*Stored data*

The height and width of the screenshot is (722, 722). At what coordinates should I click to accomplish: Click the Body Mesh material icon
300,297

* * *

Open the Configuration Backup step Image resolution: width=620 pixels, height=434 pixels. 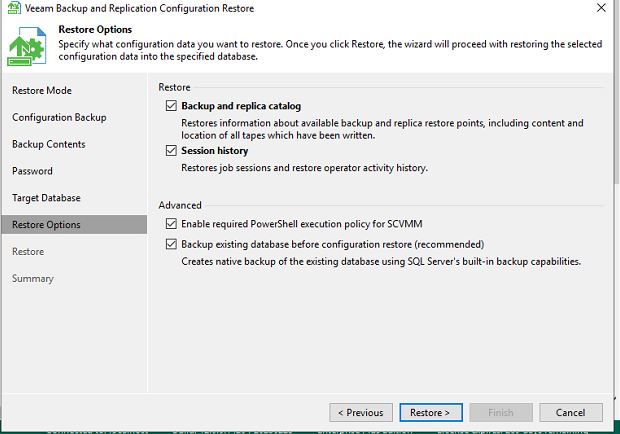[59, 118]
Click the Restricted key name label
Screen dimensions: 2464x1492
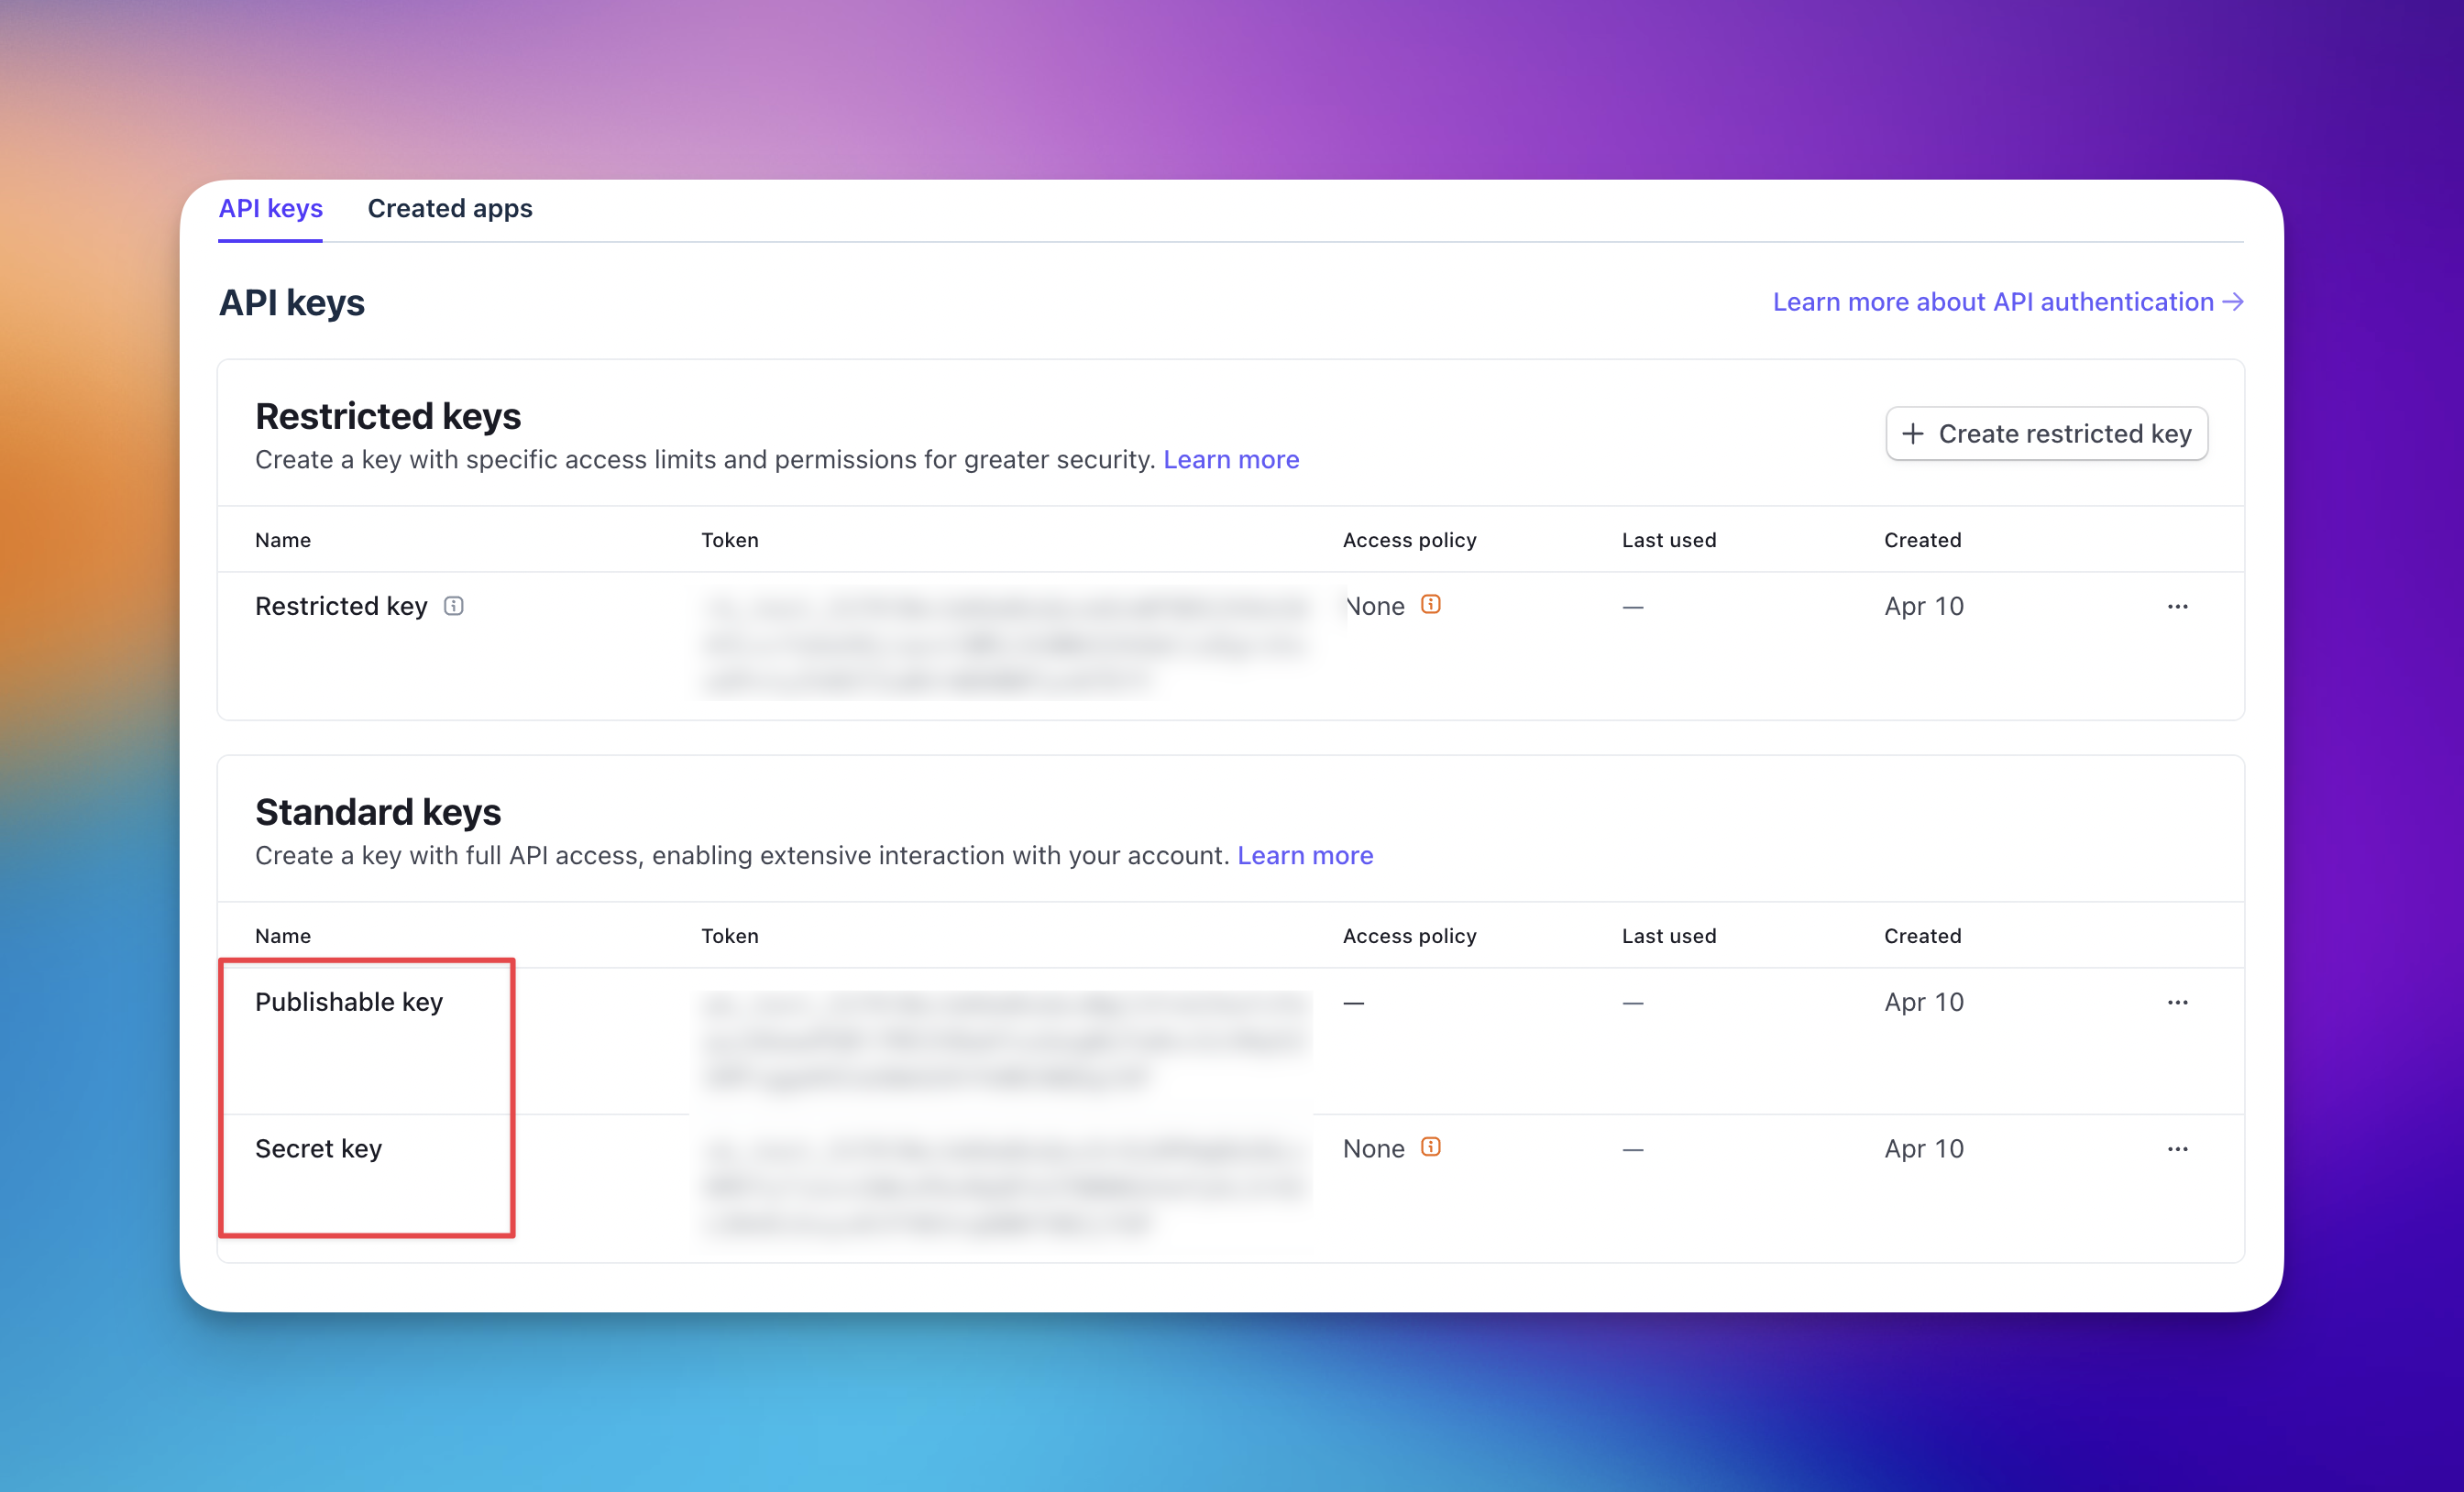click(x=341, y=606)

*The task*
Reproduce every entry from the line containing "Click the Restricted key name label" down to the line containing "click(x=341, y=606)", including both of those lines, and leave out the pictures.

*Output for this task*
Click the Restricted key name label
Screen dimensions: 2464x1492
click(x=341, y=606)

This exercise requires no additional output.